BEGIN DATASET ENTRIES
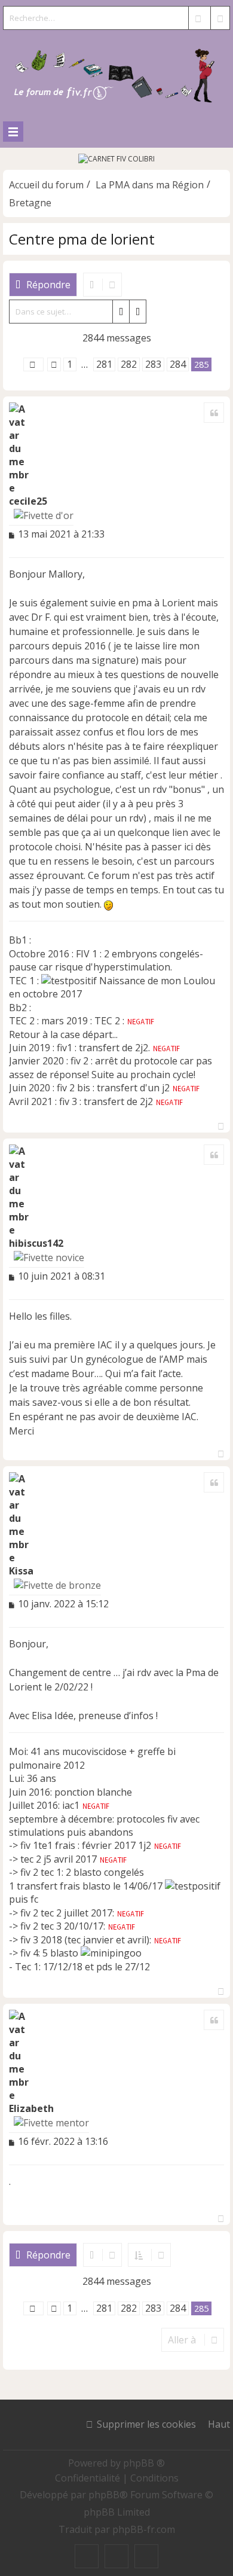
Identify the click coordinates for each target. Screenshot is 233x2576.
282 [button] (129, 364)
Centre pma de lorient (82, 239)
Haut (219, 2424)
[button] (33, 364)
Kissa (21, 1570)
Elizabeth (31, 2108)
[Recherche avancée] (219, 18)
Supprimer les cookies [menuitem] (146, 2424)
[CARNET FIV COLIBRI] (116, 159)
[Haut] (220, 1123)
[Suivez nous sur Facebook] (87, 2556)
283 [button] (153, 364)
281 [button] (104, 364)
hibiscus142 (36, 1243)
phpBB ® (144, 2463)
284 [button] (178, 364)
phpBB (103, 2494)
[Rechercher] (197, 18)
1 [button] (69, 364)
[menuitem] (88, 2478)
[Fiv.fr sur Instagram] (116, 2556)
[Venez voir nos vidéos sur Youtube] (146, 2556)
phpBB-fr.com (143, 2529)
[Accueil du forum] (116, 73)
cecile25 (28, 501)
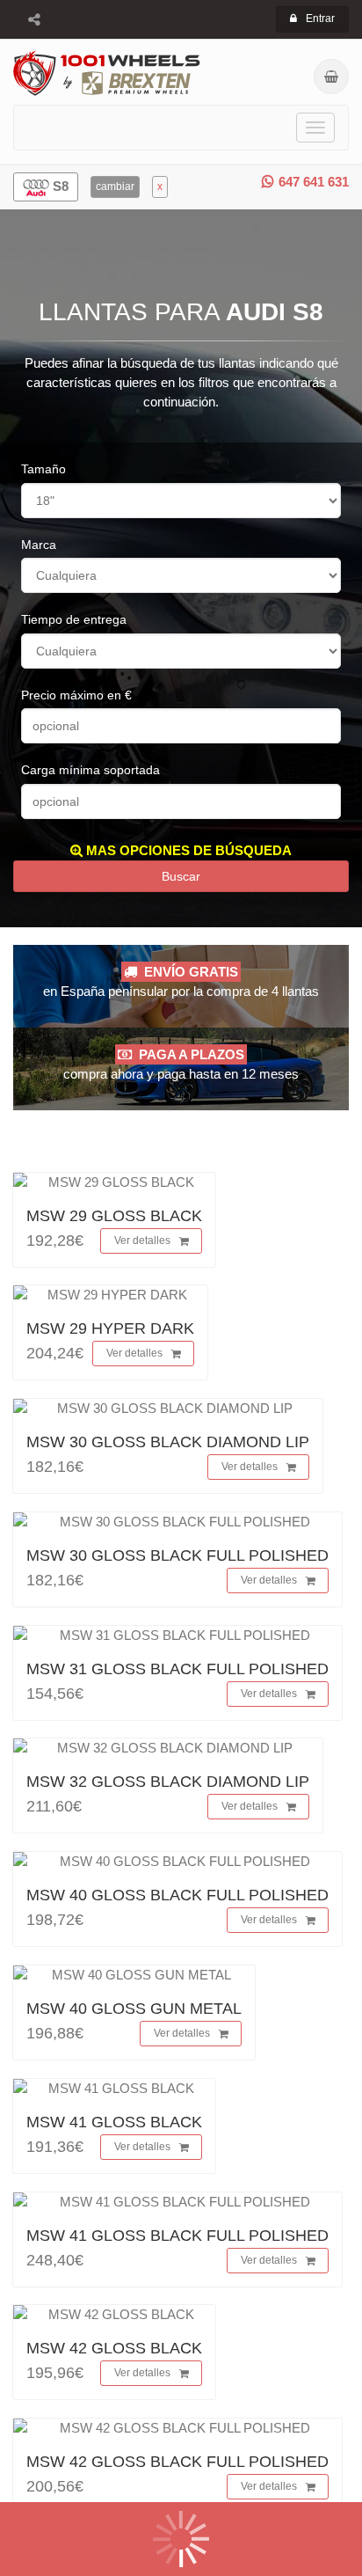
END DATASET ENTRIES
**TASK DETAILS**
Please copy each line of the records above in which the word "menuitem" can be found.

**RESULT FOR THIS EXERCISE**
Supprimer les cookies [menuitem] (146, 2424)
[menuitem] (88, 2478)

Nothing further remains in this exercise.